Шрифт:
Интервал:
Закладка:
С сердечной молитвой
ирм. А.
От руки было приписано округлыми устойчивыми буквами:
P.S. Если вдруг решите написать — не указывайте на конверте моё имя, только абонентский ящик, адресат — Соколова М. С., мне так будет проще: за письмами на почту ездит прихожанка.
Я прочёл письмо раз, прочёл два. Даже зачем-то понюхал бумагу. Бумага пахла сушёной ромашкой и мятой. Придраться было как бы не к чему. Слова стояли на своих местах, писавший был явно начитан, писал с поповским юморком. Но кое-что меня смущало. А если говорить по правде, то не кое-что, а всё. Начиная с обильных тире: знак нервический, женский, — и кончая фривольным филфаковским тоном. Сразу было видно: старец подослал начитанного батюшку, чтобы тот поговорил с интеллигентом. Облегчённый вариант, перетёртая кашка, агу.
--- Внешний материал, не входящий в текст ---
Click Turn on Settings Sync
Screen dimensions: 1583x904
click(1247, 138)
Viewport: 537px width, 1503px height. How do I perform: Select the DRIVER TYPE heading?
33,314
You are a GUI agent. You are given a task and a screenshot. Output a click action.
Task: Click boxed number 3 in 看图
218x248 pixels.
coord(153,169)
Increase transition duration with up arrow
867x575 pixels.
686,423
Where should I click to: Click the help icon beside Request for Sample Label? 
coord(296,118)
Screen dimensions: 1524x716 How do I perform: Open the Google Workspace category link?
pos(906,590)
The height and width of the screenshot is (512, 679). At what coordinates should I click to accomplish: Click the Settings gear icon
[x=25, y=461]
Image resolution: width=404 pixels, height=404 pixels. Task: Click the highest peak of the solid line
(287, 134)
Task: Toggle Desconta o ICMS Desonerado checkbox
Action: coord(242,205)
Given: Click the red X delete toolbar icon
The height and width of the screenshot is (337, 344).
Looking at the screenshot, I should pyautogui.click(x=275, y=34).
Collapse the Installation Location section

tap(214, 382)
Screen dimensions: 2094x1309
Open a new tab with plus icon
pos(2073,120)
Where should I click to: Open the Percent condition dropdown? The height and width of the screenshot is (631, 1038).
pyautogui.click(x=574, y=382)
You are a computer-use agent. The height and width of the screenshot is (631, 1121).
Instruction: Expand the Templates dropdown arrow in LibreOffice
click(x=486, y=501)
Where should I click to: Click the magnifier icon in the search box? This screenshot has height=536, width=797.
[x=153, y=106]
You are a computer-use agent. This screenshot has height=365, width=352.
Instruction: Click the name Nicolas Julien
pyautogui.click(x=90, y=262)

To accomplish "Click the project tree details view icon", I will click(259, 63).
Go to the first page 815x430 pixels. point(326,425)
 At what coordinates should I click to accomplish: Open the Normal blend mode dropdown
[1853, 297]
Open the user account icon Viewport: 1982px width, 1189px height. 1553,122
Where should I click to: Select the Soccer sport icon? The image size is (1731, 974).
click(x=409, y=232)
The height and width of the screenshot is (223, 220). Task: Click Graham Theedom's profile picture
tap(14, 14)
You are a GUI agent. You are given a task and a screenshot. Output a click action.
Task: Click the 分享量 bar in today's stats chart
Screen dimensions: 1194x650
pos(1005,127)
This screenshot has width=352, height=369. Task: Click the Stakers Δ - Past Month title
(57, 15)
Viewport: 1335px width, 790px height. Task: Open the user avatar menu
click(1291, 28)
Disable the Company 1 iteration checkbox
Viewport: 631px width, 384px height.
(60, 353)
Мне стало обидно. Я бегал по Лавре! Я в Переделкине мёрз! А мне в ответ подсунули какого-то Артемия. Долго замеряли по указанным параметрам: этот будет слишком радикальным, этот вялым, а этот сгодится. Да таких Артемиев в Москве полно. Захочу — найду без посторонних.
И я решил, что отвечать не стану. Даже разорвал письмо на узкие полоски, как рвут на исповеди список прегрешений. А конвертом заложил недавний сборник знаменитого марксиста Лифшица.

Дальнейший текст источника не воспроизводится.